スチュアートさんの腕に隠れながら声をかける。
私の大丈夫そうな様子に少し安堵すると怒り出した。

「なんでローズ様は出かけるとそうなって戻って来るんですか!」

「すみませんクレアさん、今回は私の責任でもあります」

スチュアートさんがクレアさんに頭を下げた。

「はぁ……お二人共体を動かすのは程々にしてくだい。スチュアートさんローズ様はそのままお風呂に入れますのでこちらに運んで頂けますか?」

クレアさんがお風呂場へと案内する。

「すみません、スチュアートさんもう歩けますから下ろして下さい」

「駄目です。いい子ですからそこまで我慢して下さい」

スチュアートさんは浴槽の前に置いてある椅子に私をそっとおろした。
その仕草は壊れ物でも扱うように優しかった。

「明日もゆっくり休んで下さい。私はこれで失礼致します。クレアさん後はよろしくお願い致します」

「はい、任されました。明日までちゃんと休むようによく見ておきますから」

「スチュアートさん……ありがとうございました。皆さんにも心配しないように言っておいて下さいね」

「わかりました」

スチュアートさんは苦笑しながら頷くと部屋を出ていった。

そのあとはクレアさんに隅から隅まで綺麗に洗われて腕と足をマッサージされる。

「なんでこんなに固くなっているんですか!」

グッグッ!  と力を込めて揉みほぐされる。

「い、痛い!  痛いです!  クレアさん!」

私はヒィヒィと呻き声をあげた。

「無理するからです。

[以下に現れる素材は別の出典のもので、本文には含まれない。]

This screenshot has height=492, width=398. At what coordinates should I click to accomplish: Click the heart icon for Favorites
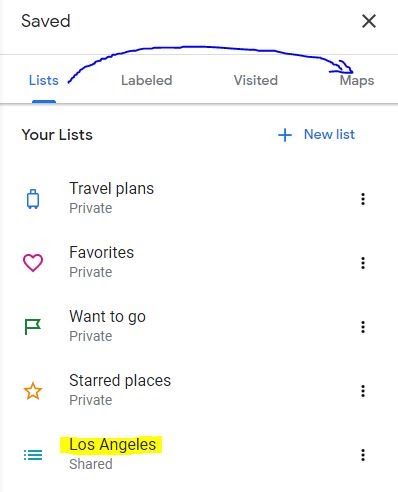tap(33, 263)
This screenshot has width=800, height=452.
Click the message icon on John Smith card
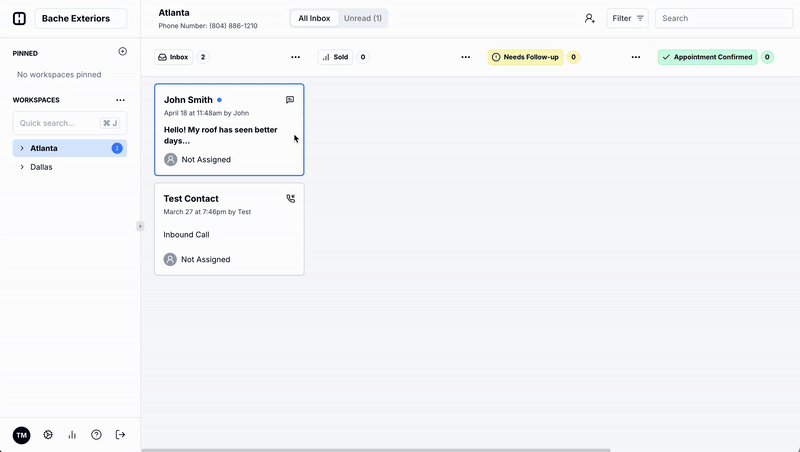[x=290, y=100]
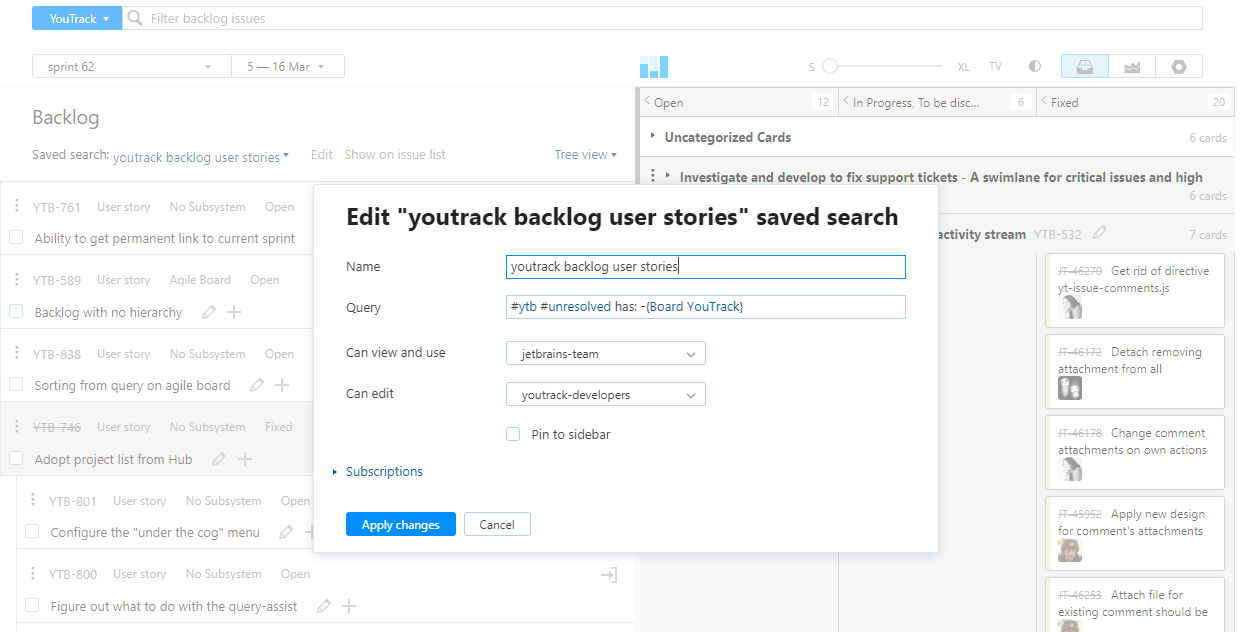Select the checkbox for YTB-761 issue
Viewport: 1252px width, 632px height.
[x=15, y=237]
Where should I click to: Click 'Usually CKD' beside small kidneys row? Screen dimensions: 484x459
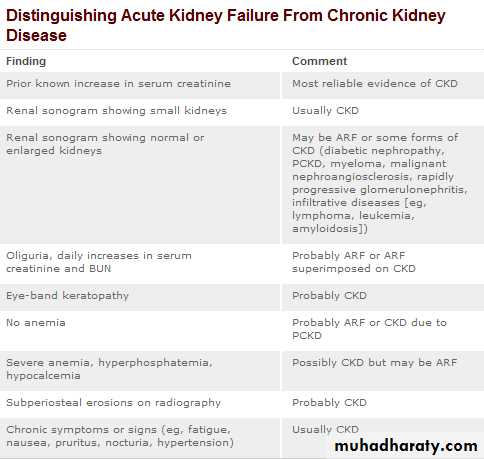[x=325, y=111]
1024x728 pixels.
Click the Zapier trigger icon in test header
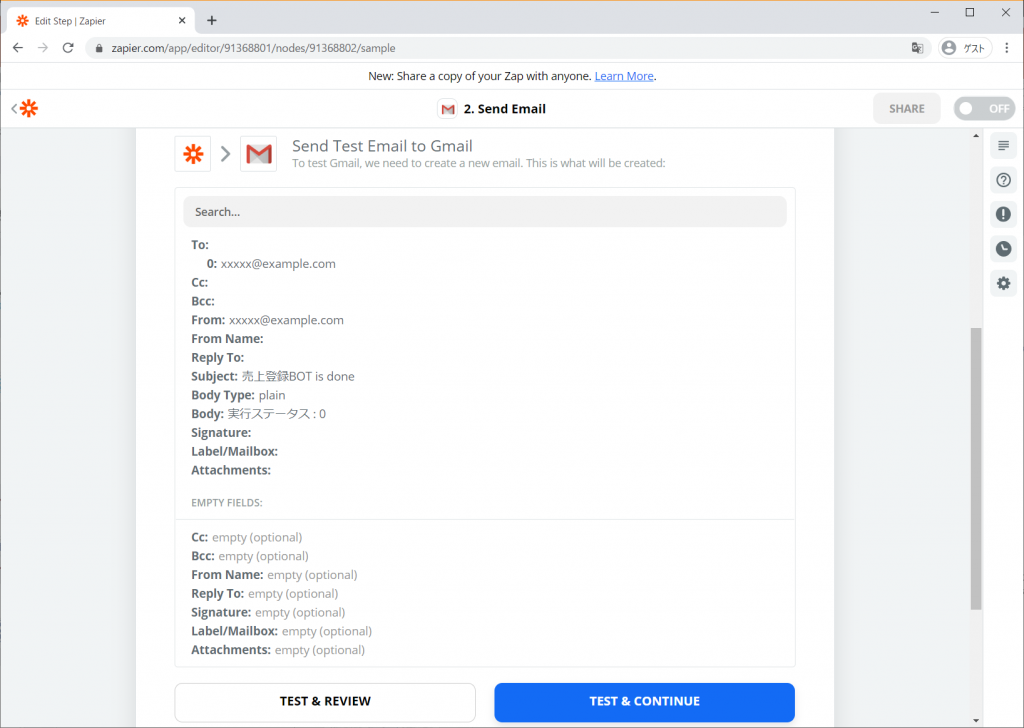tap(193, 154)
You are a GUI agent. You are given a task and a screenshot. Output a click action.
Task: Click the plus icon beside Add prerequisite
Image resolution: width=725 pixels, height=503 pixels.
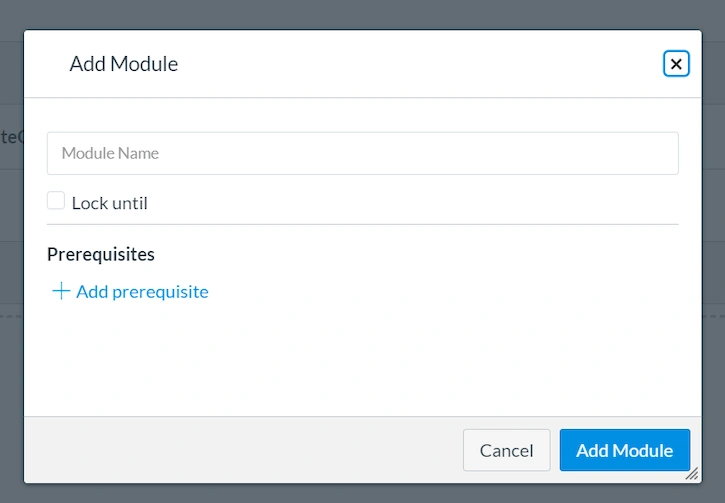(61, 291)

ここでしっかりとほぐして置けば後々楽になりますから我慢ですよ!」

「そんなぁ~!」

私はギュッと布を握りしめて痛みに耐えた。

「ふぅ……お疲れ様でした!」

激痛マッサージが終わるとクレアさんは汗を拭うと大きく息を吐いた。

「あ、ありがとう……ございました……」

私はうつ伏せになりながらピクピクと手足を痙攣させる。

「明日は激しい運動はお休みですよ!」

「はぁーい……」

クレアさんに支えられながらベッドに移動するとバタンと倒れ込むと寝ていたバルトが驚いて飛び跳ねた。

「うお!  ローズ大丈夫か?」

「バルト~癒して!」

私はプルプルと震える腕を伸ばしてバルトを引き寄せるとギュッと抱きしめて毛皮を堪能する。

「はぁ……癒される」

気持ちいい触り心地にそのまま目を閉じて眠ってしまった。


クレアはお風呂場を掃除して戻って来るとそこにはバルトを抱きしめてそのまま寝ているローズがいた。

「まぁ、そのまま寝てしまうなんて」

そっと布団をかけると腕の中で窮屈そうにしているバルトが見えた。

「バルトさん?  大丈夫ですか?」

「ど、どうにか……」

モゾモゾと身体を動かしてローズを起こさないように気をつけながら腕から逃れる。

「う……」

ローズが寂しそうに顔を歪めた。

バルトは仕方なさそうにローズのそばに寄り添って丸まった。

「では後はバルトさんよろしくお願いします。おやすみなさいませ」

仲がいい二人を微笑ましそうに眺めると明かりを落として部屋を出ていった。